Stay Healthy, Stay Happy!

Welcome to Part 4 of our blog series: Mind. Body. Tea.

If you have read Parts 1, 2 & 3 (if you haven't, you can check out Part 1 , Part 2 & Part 3) of our blog series then you know a healthy body and mind are the most significant part of leading a happy life.

In this article we will talk about flavanoids and their benefits.

Picture of a tea estate
Picture of a tea plantation on a bright sunny day

Healthy can be tasty, proof is in your "deliteacious" teacup!! All of us have heard for sure that a healthy diet should contain nuts, dairy, fish and lots of fruits and vegetables. Now you can add our tea and cacao (not chocolate) to that list.

Researchers have found that flavanol-rich food – tea, berries, apple and unprocessed cocoa – is a wonderful catalyst for lowering blood pressure.
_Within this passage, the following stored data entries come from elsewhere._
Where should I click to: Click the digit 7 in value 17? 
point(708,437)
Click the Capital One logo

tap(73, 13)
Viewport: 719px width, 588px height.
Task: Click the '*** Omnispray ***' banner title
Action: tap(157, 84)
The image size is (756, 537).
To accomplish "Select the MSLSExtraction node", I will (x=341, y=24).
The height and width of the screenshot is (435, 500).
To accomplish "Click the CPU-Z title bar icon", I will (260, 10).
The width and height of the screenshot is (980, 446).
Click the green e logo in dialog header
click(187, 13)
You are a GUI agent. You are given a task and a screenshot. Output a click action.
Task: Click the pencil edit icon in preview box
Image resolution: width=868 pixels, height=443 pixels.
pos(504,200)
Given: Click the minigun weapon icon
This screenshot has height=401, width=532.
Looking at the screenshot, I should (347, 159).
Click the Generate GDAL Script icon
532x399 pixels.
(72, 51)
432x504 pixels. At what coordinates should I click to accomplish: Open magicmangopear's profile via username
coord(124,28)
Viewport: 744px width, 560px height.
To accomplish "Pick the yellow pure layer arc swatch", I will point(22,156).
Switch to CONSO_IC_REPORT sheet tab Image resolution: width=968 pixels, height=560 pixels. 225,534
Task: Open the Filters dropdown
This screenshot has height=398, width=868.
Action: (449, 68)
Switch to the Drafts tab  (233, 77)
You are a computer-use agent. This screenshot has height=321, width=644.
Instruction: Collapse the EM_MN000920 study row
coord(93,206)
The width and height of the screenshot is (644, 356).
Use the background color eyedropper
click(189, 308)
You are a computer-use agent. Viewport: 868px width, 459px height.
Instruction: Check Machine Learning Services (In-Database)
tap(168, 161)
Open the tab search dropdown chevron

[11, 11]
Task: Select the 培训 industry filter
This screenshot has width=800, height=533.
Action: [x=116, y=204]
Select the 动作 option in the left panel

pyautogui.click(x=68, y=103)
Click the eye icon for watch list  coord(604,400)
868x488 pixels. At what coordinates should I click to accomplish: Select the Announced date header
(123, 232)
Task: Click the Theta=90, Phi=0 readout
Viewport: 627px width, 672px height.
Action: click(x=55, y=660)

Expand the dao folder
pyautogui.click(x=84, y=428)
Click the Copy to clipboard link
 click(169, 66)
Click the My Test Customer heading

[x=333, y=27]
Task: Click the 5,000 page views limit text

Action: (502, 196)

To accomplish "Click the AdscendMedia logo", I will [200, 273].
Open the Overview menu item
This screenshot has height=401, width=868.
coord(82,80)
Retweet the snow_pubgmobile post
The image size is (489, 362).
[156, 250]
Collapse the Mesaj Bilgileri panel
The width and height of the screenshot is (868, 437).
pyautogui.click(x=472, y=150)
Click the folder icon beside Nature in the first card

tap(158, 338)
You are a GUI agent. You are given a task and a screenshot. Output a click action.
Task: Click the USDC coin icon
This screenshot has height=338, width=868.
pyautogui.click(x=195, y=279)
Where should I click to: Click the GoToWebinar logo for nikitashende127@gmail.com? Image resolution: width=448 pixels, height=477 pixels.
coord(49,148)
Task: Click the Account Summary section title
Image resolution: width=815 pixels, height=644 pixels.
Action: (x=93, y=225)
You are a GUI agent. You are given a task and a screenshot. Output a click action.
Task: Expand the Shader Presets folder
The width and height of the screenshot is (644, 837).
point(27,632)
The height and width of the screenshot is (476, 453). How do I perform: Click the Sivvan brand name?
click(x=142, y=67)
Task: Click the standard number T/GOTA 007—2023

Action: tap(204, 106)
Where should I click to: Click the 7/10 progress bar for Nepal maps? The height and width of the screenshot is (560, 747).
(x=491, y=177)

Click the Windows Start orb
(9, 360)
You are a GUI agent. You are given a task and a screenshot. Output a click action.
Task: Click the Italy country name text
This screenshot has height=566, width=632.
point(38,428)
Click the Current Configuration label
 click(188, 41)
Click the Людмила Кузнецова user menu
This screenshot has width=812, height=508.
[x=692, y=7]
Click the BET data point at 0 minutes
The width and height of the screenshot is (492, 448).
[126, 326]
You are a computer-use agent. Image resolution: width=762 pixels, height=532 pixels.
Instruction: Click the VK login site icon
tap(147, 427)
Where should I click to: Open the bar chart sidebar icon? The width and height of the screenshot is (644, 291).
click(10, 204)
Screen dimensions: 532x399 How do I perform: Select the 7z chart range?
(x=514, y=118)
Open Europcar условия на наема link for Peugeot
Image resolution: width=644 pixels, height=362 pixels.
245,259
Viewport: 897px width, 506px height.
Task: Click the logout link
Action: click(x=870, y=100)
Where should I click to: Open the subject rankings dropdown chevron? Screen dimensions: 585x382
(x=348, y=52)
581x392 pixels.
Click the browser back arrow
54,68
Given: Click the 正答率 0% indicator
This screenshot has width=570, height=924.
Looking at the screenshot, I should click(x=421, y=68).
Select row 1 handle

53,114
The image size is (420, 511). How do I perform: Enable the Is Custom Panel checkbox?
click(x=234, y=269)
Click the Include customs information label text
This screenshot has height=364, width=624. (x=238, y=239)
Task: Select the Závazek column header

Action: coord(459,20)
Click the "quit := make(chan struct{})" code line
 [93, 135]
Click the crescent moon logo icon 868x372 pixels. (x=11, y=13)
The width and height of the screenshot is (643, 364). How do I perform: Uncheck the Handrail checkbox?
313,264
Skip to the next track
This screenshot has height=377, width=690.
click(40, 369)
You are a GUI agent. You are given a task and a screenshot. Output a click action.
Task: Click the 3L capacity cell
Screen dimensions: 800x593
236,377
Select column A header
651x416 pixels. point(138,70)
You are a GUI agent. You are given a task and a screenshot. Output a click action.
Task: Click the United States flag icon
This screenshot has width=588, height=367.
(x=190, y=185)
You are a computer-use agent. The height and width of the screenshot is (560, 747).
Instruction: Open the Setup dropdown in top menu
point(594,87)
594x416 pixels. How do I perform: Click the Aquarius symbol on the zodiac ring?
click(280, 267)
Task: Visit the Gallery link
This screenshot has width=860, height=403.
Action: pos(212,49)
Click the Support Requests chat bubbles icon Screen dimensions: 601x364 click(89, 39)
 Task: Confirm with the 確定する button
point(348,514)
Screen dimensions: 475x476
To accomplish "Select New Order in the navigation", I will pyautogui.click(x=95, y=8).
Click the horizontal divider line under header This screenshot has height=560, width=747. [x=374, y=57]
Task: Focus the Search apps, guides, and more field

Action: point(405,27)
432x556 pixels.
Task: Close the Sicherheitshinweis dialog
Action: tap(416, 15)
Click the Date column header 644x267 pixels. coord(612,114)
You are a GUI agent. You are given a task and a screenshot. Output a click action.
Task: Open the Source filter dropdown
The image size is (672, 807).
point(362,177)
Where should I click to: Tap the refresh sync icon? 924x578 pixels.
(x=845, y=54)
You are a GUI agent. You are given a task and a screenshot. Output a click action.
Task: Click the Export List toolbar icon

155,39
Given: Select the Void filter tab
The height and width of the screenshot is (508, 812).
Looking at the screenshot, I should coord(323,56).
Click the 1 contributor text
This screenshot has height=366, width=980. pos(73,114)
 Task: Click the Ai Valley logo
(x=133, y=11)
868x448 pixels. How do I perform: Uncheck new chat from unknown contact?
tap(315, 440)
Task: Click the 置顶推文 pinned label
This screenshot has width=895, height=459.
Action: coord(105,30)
Flavanols are a subgroup of flavonoids, and these bioactive food components seem to push the right biological buttons to lower the risk for cardiovascular diseases.

Green tea is exceptionally high in flavonoids, that can help boost heart health by lowering blood pressure, triglycerides, bad cholesterol and reducing blood clotting.

According to recent studies, people who eat a diet rich in flavanol tend to gain less weight. Earlier studies have shown that flavonoids increase the rate at which energy is spent, decrease fat absorption and are anti-inflammatory and anti-oxidative. Drink a cup of tea, and your waistline will thank you.

Flavonoids in black tea protect against flu and other viral infections, reduce inflammation, alleviate aches & pains and support a healthy immune system.

Flavanols have become important natural preventive agents due to their proven benefits on health with low toxicity and their contribution in preventing diabetes.

Assortment of loose leaf tea blends
Assortment of tea blends

Rooibos tea contains high levels of several flavonoid antioxidants, with the green variety containing higher levels than the red. Aspalathin, a rooibos tea flavonoid, has antidiabetic potential. It may also help people with diabetes to reduce their risk of vascular inflammation and atherosclerosis, both of which play a significant role in the development of heart problems.

Choose to drink tea whenever you can, especially as a substitute to soft drinks. In the long run, drinking tea helps add up the flavonoids you get in a day's time. Remember, the longer you steep the tea, the more flavonoids you get into your brew.

Enjoy sipping!





The contents of this article are not intended to diagnose, treat, cure or prevent any disease.